Abstract

COMPRI, Mariane B.; SAAD, Sara T. O.  and  RAMALHO, Antonio Sérgio. G-6-PD deficiency in a Brazilian community: an investigation involving epidemiological genetics and molecular techniques. Cad. Saúde Pública [online]. 2000, vol.16, n.2, pp. 335-342. ISSN 0102-311X.  http://dx.doi.org/10.1590/S0102-311X2000000200004.

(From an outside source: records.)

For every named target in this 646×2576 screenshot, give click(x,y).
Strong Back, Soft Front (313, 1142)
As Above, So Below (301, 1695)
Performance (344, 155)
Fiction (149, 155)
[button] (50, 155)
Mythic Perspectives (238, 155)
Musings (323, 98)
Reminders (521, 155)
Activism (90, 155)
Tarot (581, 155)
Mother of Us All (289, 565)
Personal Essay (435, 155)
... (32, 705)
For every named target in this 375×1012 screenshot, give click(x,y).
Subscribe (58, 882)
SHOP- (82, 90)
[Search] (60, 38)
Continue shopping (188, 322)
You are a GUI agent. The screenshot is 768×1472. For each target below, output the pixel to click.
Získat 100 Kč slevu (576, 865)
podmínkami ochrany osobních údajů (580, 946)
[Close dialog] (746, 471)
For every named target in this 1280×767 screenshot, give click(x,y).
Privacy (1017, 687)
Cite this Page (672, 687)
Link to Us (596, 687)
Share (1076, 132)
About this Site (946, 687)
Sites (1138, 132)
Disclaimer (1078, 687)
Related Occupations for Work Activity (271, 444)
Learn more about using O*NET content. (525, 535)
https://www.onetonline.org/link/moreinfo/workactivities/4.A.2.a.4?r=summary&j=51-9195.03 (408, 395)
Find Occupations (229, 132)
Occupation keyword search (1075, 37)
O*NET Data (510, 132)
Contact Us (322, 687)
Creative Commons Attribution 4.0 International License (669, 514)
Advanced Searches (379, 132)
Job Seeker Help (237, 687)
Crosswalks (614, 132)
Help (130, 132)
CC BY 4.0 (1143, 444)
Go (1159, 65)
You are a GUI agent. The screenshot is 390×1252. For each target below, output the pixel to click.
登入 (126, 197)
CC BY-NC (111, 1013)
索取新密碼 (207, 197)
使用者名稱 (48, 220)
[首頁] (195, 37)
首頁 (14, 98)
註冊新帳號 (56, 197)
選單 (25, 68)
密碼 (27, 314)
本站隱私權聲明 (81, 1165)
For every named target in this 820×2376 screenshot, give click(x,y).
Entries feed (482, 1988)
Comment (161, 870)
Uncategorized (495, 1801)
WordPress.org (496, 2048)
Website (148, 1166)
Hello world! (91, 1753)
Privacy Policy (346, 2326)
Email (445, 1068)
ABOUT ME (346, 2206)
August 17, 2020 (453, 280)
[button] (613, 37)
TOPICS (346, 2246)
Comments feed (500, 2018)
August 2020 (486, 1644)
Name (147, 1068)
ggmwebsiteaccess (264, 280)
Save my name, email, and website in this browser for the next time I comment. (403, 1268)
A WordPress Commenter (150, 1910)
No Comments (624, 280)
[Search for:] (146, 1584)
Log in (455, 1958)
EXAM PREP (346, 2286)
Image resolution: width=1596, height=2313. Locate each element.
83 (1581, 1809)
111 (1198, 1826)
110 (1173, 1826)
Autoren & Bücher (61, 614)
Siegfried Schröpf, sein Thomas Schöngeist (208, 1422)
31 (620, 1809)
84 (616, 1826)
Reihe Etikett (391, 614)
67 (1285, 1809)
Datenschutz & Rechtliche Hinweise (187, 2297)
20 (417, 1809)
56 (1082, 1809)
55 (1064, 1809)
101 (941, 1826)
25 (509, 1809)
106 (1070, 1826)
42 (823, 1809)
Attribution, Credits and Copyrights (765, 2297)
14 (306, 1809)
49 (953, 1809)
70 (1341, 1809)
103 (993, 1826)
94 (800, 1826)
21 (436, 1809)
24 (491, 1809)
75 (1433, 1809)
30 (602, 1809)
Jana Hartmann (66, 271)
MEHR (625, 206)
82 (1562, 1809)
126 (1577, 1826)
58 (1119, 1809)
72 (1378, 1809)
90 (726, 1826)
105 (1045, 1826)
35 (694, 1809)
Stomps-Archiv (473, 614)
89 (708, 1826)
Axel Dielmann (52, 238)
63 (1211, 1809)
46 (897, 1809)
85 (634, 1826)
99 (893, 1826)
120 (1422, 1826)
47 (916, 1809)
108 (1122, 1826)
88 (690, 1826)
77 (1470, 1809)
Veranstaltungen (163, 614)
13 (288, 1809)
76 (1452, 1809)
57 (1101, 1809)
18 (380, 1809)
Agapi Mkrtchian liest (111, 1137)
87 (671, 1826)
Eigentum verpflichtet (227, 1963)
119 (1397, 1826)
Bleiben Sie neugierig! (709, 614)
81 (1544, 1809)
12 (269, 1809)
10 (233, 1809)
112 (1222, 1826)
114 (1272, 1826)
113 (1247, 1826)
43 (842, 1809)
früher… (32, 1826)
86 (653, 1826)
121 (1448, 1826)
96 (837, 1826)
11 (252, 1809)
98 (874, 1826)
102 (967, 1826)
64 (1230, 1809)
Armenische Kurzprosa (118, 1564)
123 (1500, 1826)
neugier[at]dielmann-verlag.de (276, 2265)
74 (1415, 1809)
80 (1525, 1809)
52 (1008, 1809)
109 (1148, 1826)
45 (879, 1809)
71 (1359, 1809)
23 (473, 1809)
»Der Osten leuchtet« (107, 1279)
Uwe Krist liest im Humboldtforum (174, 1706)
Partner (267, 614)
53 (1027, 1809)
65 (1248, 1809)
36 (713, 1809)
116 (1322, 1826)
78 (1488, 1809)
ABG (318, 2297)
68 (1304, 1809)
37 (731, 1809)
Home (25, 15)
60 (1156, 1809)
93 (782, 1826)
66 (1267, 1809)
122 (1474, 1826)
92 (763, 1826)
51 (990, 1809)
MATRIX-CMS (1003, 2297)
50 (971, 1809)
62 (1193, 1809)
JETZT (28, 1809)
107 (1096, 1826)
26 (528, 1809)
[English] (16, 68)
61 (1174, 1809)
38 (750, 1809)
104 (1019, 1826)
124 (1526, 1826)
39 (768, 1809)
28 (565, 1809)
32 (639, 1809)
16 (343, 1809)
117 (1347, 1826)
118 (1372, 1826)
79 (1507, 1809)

This paper reports on a study of the G-6-PD deficiency in Bragança Paulista, São Paulo State, Brazil. A total of 4,621 male blood donors were investigated over a 36-month period. Of these, 80 had the G-6-PD deficiency. Molecular analysis was performed on 70 unrelated G-6-PD deficients through DNA amplification followed by digestion with restriction enzymes and single strand conformation polymorphism analysis (SSCP). In 98.6%, the G-6-PD A^- (202 G®A) mutation was observed through digestion of exon 4 with Nla III. The presence of an uncommon mutation in exon 9 was also observed through SSCP. No case of the Mediterranean variant was observed. These results indicate that the A^- (202G®A) variant, almost exclusive, was introduced into the community not only by individuals of African origin, but also by European immigrants, mainly Italian, Spanish, and Portuguese. The Italian contribution in terms of the G-6-PD Mediterranean variant was smaller than its contribution to beta thalassemia, probably due to the Northern Italian origin of these immigrants.

Keywords : Glucosephosphate Dehydrogenase Deficiency; Community Genetics; Medical Genetics; Molecular Biology.